In contrast with American football, rugby players do not typically compete in headgear. Instead, athletes are taught to avoid high tackles and penalized if they try to bend the rules. As Quartz’s Aamna Mohdin noted last year:
Rugby players who tackle above the shoulder risk giving the other team a penalty or being sent off. Instead, players are taught to get low, keep their head behind the ball carrier, hit with their shoulders, and then grasp the ball carrier’s legs and bring them to the ground.
But is it enough? So far, the game’s governing body, the Rugby Football Union (RFU), has insisted that padding need not become a competition requirement. “The scientific and medical research shows that neither padded headgear or helmets are preventative when it comes to concussions,” an RFU spokesperson tells Quartz.
And what about padding for other parts of the body? “The scientific research does not support the theory that additional padding is beneficial in an injury prevention capacity,” the representative says. “However, we continue to research and test ways to ensure players are as safe as possible.”
These efforts have mostly taken the form of outreach. The RFU has provided coaches and officials with an online concussion education service called “Don’t Be a Headcase.” Teams have also been given cards advising what to do if a player seems concussed.
At least one team isn’t sure such measures will be sufficient. Saracens, an English club which plays in the Aviva Premiership (the top league of English rugby), recently decided to team up with concussion charity The Drake Foundation to help research concussions. Players will wear impact sensors on their bodies and provide blood samples in an effort to “measure the force and direction of impact to the head,” according to a Drake Foundation press release. It’s a three-year project, so results are unlikely to be available soon.

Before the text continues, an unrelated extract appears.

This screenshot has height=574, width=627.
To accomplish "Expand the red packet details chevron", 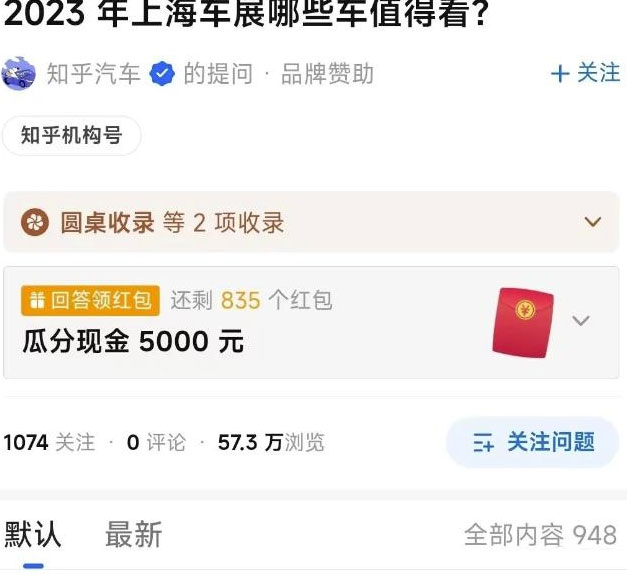I will [581, 320].
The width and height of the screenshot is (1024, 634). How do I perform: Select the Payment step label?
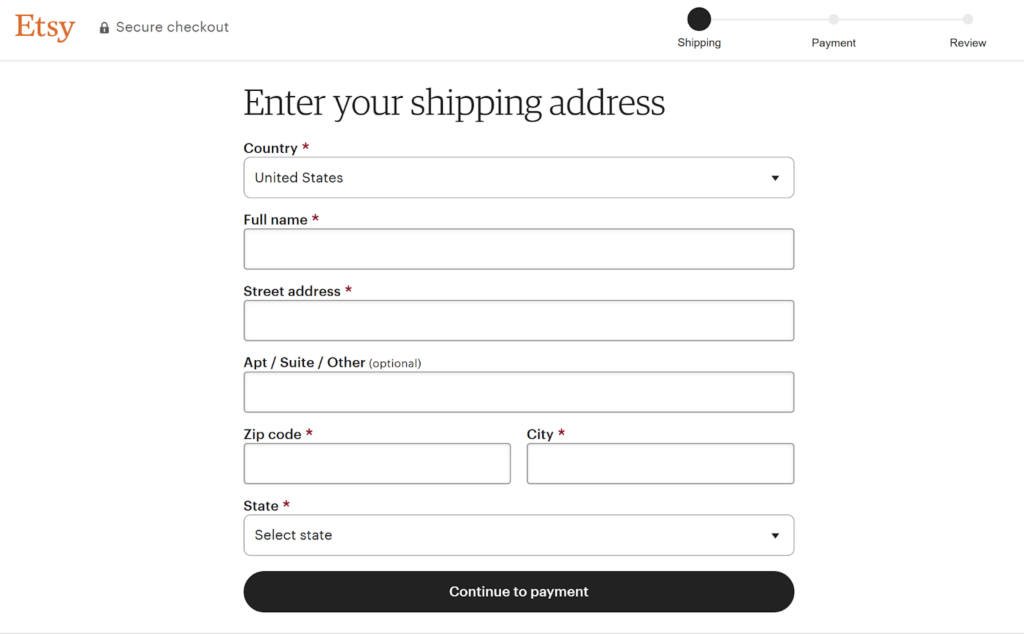833,43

As Europe starts becoming more aware of the problem, it will be interesting to see what impact—if any—these worries could have on the international growth of the sport. Already popular in the UK, Ireland, Australia, New Zealand, South Africa, France, Fiji and Argentina (amongst other countries), officials have set their sights on the United States’ market share. World Rugby, the game’s governing body, said that participation in the US rose from 5.5 million players in 2012 to 8 million players in 2014. And Forbes noted that there are now “more than 900 men’s and women’s US college rugby programs, all governed outside the NCAA.” Last year, America’s national men’s rugby team, the USA Eagles, even beat New Zealand in the Dubai Sevens tournament, an upset described by some sportscasters as “monumental.”
Could concerns over safety put a damper on rugby’s popularity in the same way they currently threaten to stop the growth of football? Only time will tell. There may in fact not be a totally safe way to play contact sports, especially not as improved training and nutrition create a new generation of bigger, faster athletes. In the short-term, rugby needs to start treating the risks seriously—and fast.
“Concussion used to be almost a badge of honor and a cause for humor,” Dr. Andrew Murray from the Royal College of Physicians and Surgeons of Glasgow, Scotland, told the Financial Times. “But people are recognizing that we only have one brain.”